TASK REQUIREMENTS | Render the items from their start through the line that contains "Looking at the screenshot, I should tap(1165, 19).", inclusive, as a JSON list of strings with one string per line and blank lines omitted.

TASK INPUT |

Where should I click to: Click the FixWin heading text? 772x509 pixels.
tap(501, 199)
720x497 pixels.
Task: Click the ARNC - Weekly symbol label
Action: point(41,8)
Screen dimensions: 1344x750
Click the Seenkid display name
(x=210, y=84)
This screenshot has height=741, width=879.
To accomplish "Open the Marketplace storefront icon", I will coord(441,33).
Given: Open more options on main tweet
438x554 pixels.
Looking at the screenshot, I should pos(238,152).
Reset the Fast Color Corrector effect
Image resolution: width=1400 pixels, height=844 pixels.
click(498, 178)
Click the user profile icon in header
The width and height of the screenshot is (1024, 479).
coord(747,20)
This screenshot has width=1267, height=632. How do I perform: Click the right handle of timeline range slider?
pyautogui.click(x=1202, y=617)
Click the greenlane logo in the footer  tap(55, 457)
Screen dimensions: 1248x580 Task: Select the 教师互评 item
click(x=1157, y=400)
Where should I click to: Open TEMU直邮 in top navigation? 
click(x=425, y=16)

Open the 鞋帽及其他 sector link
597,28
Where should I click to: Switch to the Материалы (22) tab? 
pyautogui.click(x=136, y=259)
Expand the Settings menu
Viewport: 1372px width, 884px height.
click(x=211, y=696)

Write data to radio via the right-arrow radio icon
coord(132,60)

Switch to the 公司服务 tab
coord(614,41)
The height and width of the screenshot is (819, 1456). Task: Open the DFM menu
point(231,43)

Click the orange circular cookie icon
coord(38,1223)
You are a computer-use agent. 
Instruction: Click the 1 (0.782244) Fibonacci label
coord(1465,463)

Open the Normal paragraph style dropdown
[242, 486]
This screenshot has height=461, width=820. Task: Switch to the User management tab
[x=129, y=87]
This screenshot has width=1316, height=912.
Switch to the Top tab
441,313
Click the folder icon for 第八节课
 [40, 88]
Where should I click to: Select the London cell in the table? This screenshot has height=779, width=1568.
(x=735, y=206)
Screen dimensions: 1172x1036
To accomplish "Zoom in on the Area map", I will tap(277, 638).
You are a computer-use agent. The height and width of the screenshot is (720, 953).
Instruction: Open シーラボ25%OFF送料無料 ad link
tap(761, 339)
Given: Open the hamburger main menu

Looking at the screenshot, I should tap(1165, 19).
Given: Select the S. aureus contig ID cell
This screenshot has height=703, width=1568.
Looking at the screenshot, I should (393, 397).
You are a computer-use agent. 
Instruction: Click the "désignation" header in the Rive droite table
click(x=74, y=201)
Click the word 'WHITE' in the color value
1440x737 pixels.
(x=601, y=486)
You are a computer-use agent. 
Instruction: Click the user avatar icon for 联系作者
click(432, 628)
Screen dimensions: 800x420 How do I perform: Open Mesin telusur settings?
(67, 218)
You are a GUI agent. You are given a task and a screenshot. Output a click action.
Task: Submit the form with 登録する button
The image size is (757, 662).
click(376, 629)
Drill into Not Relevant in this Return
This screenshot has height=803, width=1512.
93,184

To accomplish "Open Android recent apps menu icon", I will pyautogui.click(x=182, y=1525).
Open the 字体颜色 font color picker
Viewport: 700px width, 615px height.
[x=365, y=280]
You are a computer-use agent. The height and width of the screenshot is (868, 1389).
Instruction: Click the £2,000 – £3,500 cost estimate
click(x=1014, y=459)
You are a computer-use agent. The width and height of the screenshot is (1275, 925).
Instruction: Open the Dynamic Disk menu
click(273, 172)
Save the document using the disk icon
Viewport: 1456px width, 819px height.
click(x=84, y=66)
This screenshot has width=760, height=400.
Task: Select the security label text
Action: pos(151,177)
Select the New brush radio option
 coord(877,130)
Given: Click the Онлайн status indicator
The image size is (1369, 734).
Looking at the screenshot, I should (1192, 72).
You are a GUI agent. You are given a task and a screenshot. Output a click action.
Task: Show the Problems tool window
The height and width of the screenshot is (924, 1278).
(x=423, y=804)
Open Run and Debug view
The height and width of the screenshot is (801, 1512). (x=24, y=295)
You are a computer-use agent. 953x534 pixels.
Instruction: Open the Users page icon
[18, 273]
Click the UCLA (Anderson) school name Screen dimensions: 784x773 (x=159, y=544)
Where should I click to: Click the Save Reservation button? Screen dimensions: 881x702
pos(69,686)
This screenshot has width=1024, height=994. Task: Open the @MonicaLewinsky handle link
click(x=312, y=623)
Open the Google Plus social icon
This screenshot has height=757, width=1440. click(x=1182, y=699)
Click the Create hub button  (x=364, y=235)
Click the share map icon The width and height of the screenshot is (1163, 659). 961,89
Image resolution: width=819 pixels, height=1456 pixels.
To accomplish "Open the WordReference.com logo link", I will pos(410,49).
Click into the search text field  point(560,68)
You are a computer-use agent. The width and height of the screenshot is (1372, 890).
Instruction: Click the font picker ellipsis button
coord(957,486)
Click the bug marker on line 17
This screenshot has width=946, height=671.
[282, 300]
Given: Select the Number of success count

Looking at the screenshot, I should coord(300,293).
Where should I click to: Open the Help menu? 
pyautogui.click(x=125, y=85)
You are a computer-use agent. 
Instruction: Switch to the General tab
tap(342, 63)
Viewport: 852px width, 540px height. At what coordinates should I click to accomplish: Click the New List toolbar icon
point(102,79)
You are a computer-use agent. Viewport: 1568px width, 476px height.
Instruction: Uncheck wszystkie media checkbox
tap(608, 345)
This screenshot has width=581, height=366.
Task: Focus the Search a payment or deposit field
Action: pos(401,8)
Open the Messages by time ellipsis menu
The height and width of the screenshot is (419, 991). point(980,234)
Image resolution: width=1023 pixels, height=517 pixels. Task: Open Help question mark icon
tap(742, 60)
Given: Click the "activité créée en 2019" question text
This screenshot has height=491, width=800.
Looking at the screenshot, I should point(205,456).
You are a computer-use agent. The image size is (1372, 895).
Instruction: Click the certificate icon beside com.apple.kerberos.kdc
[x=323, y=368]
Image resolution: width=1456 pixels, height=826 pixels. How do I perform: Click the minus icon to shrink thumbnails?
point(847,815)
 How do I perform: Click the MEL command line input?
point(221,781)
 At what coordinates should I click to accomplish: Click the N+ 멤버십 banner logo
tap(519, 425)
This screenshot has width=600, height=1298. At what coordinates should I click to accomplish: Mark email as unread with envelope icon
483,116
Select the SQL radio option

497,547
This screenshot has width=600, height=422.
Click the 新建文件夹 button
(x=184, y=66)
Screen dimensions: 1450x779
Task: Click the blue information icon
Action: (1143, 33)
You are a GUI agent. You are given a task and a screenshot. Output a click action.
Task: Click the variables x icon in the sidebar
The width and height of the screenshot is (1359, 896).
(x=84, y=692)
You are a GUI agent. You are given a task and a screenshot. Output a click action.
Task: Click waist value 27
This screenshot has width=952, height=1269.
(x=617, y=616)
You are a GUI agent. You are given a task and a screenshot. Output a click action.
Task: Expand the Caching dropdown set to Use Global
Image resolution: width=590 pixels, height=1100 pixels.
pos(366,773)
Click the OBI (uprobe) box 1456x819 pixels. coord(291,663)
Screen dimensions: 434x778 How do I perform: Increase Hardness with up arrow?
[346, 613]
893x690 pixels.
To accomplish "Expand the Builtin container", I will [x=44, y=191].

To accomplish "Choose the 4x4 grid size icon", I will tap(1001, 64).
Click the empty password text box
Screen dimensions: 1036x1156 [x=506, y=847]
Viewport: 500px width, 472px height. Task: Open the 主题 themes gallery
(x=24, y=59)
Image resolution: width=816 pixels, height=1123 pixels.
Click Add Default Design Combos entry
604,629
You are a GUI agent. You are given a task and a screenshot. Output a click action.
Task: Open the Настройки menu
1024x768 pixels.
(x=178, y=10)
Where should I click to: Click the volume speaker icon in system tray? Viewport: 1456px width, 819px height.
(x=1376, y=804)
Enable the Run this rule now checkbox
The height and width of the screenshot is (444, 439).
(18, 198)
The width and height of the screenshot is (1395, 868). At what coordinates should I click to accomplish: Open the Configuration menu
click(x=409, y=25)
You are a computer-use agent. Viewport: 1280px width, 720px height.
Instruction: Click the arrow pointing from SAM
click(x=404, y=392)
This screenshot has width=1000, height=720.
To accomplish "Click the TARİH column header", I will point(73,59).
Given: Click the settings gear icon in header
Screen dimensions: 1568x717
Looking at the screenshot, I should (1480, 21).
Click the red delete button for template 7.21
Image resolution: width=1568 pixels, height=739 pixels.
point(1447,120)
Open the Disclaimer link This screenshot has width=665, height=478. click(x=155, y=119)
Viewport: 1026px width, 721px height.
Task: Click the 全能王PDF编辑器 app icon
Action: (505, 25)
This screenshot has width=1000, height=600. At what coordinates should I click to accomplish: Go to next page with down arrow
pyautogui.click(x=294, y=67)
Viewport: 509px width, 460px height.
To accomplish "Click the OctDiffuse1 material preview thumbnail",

THE RESULT |
[
  "Where should I click to: Click the FixWin heading text? 772x509 pixels.",
  "tap(501, 199)",
  "720x497 pixels.",
  "Task: Click the ARNC - Weekly symbol label",
  "Action: point(41,8)",
  "Screen dimensions: 1344x750",
  "Click the Seenkid display name",
  "(x=210, y=84)",
  "This screenshot has height=741, width=879.",
  "To accomplish \"Open the Marketplace storefront icon\", I will coord(441,33).",
  "Given: Open more options on main tweet",
  "438x554 pixels.",
  "Looking at the screenshot, I should pos(238,152).",
  "Reset the Fast Color Corrector effect",
  "Image resolution: width=1400 pixels, height=844 pixels.",
  "click(498, 178)",
  "Click the user profile icon in header",
  "The width and height of the screenshot is (1024, 479).",
  "coord(747,20)",
  "This screenshot has width=1267, height=632. How do I perform: Click the right handle of timeline range slider?",
  "pyautogui.click(x=1202, y=617)",
  "Click the greenlane logo in the footer  tap(55, 457)",
  "Screen dimensions: 1248x580 Task: Select the 教师互评 item",
  "click(x=1157, y=400)",
  "Where should I click to: Open TEMU直邮 in top navigation? ",
  "click(x=425, y=16)",
  "Open the 鞋帽及其他 sector link",
  "597,28",
  "Where should I click to: Switch to the Материалы (22) tab? ",
  "pyautogui.click(x=136, y=259)",
  "Expand the Settings menu",
  "Viewport: 1372px width, 884px height.",
  "click(x=211, y=696)",
  "Write data to radio via the right-arrow radio icon",
  "coord(132,60)",
  "Switch to the 公司服务 tab",
  "coord(614,41)",
  "The height and width of the screenshot is (819, 1456). Task: Open the DFM menu",
  "point(231,43)",
  "Click the orange circular cookie icon",
  "coord(38,1223)",
  "You are a computer-use agent. ",
  "Instruction: Click the 1 (0.782244) Fibonacci label",
  "coord(1465,463)",
  "Open the Normal paragraph style dropdown",
  "[242, 486]",
  "This screenshot has height=461, width=820. Task: Switch to the User management tab",
  "[x=129, y=87]",
  "This screenshot has width=1316, height=912.",
  "Switch to the Top tab",
  "441,313",
  "Click the folder icon for 第八节课",
  " [40, 88]",
  "Where should I click to: Select the London cell in the table? This screenshot has height=779, width=1568.",
  "(x=735, y=206)",
  "Screen dimensions: 1172x1036",
  "To accomplish \"Zoom in on the Area map\", I will tap(277, 638).",
  "You are a computer-use agent. The height and width of the screenshot is (720, 953).",
  "Instruction: Open シーラボ25%OFF送料無料 ad link",
  "tap(761, 339)",
  "Given: Open the hamburger main menu",
  "Looking at the screenshot, I should tap(1165, 19)."
]